While Portuguese India struck me, not while discovering me through another (as 
happened to me in Brazil), but this discovery as "essential heterogeneity be" a 
poet who spoke Spanish that much like (Antonio Machado) this heterogeneity that 
is so close, so intimately close, our own identity.

And now I think the question should be put to the contrary, that is not what 
struck me in India? It is difficult to speak of India, when it sticks to 
everything we say the ballast so many speeches, so many looks, so many 
interpretations by which we tried, we both West Indians like you (yes, because 
there are also "Orientalists" in the East), summarize the a formula, an 
interpretation, a treaty that "multiple splendor" (I like to cite this 
commonplace of Han Suyin) for which India hides and reveals itself in the same 
movement to our senses.

He wanted me to speak from the heart. But beginning at the head and, following 
the lesson of a classic Portuguese, Camilo, will not forget the stomach. The 
raison d'être of modern India is evidently taking its rightful place in the 
world with the full weight of his strength, his ability, his wealth and his 
intelligence. But the heart does not forget the women raped in buses from 
Delhi, Dalits humiliated at the gates of cities or the tenderness of an 
unexpected look from within the neighborhood of misery. And the stomach: hunger 
countered by those millions of peasants without profitability for modern 
economic calculations, but with no alternative in sight for empty stomachs.

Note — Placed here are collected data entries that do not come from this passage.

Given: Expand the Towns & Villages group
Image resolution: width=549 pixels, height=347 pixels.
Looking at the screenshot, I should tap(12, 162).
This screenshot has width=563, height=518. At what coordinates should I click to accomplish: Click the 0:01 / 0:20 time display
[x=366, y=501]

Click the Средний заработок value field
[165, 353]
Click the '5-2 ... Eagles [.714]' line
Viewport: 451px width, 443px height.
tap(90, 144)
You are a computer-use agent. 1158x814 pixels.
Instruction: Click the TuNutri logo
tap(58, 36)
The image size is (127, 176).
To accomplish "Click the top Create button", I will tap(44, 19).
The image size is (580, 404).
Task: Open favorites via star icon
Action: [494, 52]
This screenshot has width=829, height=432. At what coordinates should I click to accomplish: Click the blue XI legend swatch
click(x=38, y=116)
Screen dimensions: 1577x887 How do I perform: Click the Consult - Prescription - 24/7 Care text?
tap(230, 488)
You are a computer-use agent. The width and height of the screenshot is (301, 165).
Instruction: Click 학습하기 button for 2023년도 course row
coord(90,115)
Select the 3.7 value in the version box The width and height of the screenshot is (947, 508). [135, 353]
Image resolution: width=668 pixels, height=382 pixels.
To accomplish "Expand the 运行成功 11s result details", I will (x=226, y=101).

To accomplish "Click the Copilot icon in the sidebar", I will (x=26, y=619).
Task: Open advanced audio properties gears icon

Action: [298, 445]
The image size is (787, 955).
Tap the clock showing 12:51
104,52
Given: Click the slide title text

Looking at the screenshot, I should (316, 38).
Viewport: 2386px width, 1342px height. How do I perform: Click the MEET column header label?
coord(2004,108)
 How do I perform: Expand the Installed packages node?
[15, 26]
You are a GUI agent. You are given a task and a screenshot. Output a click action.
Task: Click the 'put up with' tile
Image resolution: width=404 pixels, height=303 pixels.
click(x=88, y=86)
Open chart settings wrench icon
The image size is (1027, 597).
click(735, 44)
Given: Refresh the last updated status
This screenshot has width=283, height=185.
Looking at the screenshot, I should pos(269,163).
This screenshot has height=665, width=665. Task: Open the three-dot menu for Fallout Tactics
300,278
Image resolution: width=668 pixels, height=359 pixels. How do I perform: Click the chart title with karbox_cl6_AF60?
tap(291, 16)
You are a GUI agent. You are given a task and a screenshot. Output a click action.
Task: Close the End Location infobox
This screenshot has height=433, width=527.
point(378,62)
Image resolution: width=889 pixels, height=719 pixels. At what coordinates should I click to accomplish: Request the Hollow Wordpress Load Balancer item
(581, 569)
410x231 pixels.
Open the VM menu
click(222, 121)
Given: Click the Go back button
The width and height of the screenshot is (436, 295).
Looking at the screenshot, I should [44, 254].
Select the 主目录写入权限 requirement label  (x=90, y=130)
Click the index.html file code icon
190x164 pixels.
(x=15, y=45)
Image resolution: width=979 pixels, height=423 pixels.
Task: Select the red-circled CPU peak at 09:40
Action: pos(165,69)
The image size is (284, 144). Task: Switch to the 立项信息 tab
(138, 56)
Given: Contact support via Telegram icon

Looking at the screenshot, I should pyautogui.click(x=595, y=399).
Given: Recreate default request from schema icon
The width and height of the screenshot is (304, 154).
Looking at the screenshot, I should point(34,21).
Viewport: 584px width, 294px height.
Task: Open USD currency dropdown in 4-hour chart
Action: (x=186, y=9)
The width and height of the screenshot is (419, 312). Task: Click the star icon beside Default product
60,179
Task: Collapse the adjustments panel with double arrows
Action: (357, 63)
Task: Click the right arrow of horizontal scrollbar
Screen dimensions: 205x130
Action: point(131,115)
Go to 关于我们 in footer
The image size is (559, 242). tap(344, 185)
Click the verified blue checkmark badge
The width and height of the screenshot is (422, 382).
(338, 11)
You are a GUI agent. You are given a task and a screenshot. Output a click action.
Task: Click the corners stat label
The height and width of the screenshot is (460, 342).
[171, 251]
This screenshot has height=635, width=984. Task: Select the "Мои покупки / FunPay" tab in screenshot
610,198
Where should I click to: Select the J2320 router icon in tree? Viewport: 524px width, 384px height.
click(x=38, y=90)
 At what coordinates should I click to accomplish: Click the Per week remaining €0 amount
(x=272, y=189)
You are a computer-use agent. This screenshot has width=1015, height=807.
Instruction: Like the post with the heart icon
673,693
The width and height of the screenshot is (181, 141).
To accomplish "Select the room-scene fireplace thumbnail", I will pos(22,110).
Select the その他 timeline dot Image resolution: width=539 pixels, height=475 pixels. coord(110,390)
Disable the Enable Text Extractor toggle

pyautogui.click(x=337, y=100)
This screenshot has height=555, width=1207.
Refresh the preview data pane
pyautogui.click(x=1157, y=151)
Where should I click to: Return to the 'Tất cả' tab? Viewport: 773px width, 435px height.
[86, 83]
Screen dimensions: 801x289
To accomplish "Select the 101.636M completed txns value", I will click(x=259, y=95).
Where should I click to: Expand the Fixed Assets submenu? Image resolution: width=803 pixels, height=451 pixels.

Modernity and most sophisticated intelligence may well coincide with barbarism? 
But this is not unique to India, as we know too. Walter Benjamin said that "the 
whole monument of civilization is at once a monument of barbarism." Ajanta 
Caves or the Sistine Chapel, slaves and humiliated passed through there and its 
shadow weighs in memory of the vanquished. Mughal invasions or occupations 
Portuguese, English wars, colonization, massacres by the sword, the sound and 
fury of history linger in memory music obsessive. But I did not go to India to 
participate in the ritual genuflection before the colonizers and the colonized. 
Incidentally few already today in India are concerned with this issue. When 
Europe was provincializa, certain anti-colonial eruptions have the ridiculous 
rents and charm of old camphor stored in a vault. So who are today the 
colonized?

I saw the fishermen of Goa escort, with red and green streamers on their boats, 
our school ship "Sagres", who had come to India on an official visit at the 
invitation of the Indian Navy. They did it, not to dream of the return of the 
caravels, but to state publicly that they did not want to deny the past. Idea 
which incidentally never heard any Indian authority in New Delhi: quite the 
contrary, I heard the Prime Minister Manmohan Singh to publicly recognize the 
historical legacy of Portugal in India. And that's what counts.

Contrary to what some would wish, slaves did not become masters for the masters 
become slaves. Somehow understand today that we are all at the same time, 
masters and slaves: masters, even the extraordinary experience of knowing 
ourselves globally and in the same instant in treating; slaves, yes, a 
universal system of instant effects, which crosses spaces and nations and 
understands only power relations and wealth differentials. The culture, then we 
can say, is the monument that responds to our barbarism? I saw the smile 
elegant Shiva on Elephanta Island and the pitying gaze of Our Lady Mother of 
the Church in Panjim. A look at the other is the most common of human faces, 
with a mysterious irony, the avatars of history and pride of men.